# Given request:
Output again, unchanged, the lines of the material below, from the line with "Task: Select The Nevers at 2:30 PM" to the line with "[x=127, y=134]", both of those lines included.

Word and element pointing entries:

+++

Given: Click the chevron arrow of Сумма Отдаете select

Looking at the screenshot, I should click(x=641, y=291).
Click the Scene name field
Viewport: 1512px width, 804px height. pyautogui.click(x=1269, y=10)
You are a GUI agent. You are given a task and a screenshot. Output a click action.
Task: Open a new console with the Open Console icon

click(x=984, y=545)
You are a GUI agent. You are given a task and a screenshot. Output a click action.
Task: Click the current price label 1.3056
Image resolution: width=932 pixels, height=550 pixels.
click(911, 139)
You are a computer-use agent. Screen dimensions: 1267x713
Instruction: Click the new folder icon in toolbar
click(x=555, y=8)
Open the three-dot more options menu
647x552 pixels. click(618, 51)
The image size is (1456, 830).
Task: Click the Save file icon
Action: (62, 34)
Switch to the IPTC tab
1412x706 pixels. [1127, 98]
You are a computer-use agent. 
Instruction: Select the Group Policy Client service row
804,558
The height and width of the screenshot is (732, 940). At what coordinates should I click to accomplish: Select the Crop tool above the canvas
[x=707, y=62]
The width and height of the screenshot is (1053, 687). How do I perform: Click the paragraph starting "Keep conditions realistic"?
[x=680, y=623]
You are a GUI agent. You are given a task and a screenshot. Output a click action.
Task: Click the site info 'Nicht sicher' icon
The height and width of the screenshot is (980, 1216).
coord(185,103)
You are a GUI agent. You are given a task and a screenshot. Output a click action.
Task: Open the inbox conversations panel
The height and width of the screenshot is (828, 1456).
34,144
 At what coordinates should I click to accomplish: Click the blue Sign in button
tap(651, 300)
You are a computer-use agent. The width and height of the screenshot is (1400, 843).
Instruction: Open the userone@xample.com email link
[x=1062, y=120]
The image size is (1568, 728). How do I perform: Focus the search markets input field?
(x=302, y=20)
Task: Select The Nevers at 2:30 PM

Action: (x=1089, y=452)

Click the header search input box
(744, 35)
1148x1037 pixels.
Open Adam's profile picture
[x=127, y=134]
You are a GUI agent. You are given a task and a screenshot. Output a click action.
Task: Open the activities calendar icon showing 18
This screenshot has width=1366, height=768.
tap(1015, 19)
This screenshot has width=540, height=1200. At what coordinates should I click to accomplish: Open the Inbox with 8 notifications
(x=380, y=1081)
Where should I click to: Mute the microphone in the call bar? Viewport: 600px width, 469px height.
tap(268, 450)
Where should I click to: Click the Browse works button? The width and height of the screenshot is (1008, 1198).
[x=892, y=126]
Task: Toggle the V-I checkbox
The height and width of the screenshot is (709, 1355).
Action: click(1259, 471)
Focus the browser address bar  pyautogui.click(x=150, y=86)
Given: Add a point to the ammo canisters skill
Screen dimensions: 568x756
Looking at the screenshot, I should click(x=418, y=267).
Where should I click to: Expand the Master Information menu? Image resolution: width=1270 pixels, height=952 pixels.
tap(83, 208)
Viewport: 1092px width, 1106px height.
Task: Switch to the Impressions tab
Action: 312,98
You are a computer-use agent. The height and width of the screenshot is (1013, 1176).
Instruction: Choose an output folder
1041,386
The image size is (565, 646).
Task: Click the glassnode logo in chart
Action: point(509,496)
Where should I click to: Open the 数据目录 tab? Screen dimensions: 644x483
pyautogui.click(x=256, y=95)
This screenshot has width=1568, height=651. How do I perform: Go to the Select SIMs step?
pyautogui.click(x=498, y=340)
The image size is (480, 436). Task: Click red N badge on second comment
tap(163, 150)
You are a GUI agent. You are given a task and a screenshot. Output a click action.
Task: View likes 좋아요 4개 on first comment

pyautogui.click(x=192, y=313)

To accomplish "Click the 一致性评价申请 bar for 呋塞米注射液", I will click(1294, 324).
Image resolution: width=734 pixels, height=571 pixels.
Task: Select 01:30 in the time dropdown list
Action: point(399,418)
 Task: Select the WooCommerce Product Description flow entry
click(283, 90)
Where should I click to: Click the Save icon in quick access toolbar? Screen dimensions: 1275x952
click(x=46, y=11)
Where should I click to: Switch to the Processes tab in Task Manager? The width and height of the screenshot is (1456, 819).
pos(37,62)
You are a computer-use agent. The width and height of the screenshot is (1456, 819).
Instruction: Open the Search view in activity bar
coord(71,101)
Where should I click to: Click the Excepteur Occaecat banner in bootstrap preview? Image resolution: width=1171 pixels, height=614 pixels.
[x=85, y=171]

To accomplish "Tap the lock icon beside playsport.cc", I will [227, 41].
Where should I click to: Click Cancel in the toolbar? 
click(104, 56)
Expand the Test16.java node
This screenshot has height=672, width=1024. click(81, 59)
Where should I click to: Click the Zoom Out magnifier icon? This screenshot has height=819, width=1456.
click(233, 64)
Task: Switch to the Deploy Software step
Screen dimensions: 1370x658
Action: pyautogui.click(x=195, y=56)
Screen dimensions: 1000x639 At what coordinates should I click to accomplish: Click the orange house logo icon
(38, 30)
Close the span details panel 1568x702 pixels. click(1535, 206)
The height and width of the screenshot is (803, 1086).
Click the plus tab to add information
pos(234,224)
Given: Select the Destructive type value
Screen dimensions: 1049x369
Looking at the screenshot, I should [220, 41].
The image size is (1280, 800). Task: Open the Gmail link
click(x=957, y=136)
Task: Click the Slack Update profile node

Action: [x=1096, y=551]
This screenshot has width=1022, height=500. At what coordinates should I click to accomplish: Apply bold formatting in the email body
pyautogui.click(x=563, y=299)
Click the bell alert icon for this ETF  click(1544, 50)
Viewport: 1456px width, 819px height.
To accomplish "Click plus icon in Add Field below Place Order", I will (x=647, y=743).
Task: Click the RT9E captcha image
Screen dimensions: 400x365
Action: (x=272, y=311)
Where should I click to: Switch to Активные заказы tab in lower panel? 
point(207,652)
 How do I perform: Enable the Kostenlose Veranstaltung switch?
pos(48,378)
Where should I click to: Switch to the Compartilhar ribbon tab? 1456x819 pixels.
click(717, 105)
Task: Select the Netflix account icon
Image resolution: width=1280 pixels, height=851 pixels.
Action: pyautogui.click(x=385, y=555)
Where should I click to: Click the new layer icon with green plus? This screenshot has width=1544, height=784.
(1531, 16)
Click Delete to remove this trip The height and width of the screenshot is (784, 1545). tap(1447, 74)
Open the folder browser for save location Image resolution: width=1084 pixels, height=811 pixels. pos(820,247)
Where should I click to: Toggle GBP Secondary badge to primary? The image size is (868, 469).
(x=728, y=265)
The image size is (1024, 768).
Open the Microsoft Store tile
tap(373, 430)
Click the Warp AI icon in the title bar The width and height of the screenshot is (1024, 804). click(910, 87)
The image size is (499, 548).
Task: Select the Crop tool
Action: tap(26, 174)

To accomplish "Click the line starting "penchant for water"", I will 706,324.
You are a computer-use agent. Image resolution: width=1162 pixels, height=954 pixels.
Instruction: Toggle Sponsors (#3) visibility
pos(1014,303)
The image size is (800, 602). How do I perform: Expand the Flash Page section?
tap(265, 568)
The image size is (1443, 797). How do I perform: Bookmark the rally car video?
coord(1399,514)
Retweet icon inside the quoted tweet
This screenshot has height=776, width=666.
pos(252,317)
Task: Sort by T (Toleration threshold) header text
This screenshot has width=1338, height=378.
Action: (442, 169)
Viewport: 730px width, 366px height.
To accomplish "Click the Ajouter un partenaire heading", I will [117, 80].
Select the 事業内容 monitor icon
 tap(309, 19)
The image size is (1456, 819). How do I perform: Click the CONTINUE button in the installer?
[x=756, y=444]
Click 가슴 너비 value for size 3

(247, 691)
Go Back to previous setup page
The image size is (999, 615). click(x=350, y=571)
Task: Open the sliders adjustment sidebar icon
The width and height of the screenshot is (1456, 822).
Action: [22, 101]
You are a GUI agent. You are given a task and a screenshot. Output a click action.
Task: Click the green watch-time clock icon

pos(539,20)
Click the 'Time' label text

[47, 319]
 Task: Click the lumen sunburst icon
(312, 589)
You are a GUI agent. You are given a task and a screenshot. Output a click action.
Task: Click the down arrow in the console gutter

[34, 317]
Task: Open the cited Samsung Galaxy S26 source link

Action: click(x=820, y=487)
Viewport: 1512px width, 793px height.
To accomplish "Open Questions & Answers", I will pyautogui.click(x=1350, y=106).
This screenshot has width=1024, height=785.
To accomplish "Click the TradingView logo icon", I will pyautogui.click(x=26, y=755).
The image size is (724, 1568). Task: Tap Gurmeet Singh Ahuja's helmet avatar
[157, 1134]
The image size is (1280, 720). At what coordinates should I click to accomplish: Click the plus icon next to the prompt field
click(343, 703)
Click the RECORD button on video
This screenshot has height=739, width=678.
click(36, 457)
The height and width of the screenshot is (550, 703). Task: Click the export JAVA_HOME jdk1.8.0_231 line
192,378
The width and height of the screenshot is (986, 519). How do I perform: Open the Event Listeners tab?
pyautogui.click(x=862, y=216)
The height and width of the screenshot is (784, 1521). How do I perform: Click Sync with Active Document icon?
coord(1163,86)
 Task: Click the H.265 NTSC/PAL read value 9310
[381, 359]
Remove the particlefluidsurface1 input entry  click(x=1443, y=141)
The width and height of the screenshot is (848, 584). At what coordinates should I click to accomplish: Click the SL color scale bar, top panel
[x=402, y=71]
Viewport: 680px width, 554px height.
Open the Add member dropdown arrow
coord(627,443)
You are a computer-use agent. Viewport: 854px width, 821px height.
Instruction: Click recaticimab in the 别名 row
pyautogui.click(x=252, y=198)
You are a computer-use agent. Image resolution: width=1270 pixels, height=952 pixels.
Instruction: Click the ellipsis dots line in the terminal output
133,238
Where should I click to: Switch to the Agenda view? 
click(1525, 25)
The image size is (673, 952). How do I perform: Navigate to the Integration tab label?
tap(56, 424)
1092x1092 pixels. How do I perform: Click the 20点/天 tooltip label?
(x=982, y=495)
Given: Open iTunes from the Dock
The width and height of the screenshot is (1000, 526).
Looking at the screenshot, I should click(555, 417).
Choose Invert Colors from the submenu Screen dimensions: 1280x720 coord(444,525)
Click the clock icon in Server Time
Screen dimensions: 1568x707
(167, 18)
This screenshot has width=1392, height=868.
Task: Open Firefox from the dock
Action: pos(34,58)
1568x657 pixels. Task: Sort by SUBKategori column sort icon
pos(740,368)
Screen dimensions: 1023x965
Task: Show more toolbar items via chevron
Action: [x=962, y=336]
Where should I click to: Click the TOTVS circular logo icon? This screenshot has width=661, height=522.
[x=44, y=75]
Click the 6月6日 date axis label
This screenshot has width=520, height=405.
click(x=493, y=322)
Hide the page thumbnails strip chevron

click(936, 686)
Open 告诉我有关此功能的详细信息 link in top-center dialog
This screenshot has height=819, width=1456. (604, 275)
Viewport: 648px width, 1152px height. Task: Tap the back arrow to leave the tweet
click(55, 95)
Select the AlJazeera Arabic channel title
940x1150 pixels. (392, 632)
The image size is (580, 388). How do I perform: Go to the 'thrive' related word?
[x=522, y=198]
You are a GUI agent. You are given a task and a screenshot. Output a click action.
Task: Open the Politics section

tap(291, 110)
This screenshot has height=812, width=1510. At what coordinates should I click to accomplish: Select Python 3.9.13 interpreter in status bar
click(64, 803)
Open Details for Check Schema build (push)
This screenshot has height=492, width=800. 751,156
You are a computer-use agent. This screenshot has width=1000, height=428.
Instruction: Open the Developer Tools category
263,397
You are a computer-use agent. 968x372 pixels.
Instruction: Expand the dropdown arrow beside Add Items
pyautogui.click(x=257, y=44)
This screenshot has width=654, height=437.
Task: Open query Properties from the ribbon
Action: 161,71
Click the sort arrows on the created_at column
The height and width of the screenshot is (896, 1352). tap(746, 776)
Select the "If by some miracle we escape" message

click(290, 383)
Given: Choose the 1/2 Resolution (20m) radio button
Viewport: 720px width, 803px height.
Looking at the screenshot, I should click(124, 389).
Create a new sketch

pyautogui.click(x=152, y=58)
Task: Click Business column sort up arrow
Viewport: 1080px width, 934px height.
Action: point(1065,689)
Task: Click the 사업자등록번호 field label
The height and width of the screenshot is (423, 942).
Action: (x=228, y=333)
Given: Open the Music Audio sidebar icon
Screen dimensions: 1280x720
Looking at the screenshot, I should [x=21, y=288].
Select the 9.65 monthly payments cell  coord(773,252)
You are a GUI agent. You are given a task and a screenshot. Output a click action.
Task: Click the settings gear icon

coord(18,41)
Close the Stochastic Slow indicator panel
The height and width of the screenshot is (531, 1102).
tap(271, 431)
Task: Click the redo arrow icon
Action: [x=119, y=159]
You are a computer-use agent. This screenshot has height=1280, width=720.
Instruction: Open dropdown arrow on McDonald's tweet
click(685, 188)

+++

# Exercise answer:
Task: Select The Nevers at 2:30 PM

Action: (x=1089, y=452)

Click the header search input box
(744, 35)
1148x1037 pixels.
Open Adam's profile picture
[x=127, y=134]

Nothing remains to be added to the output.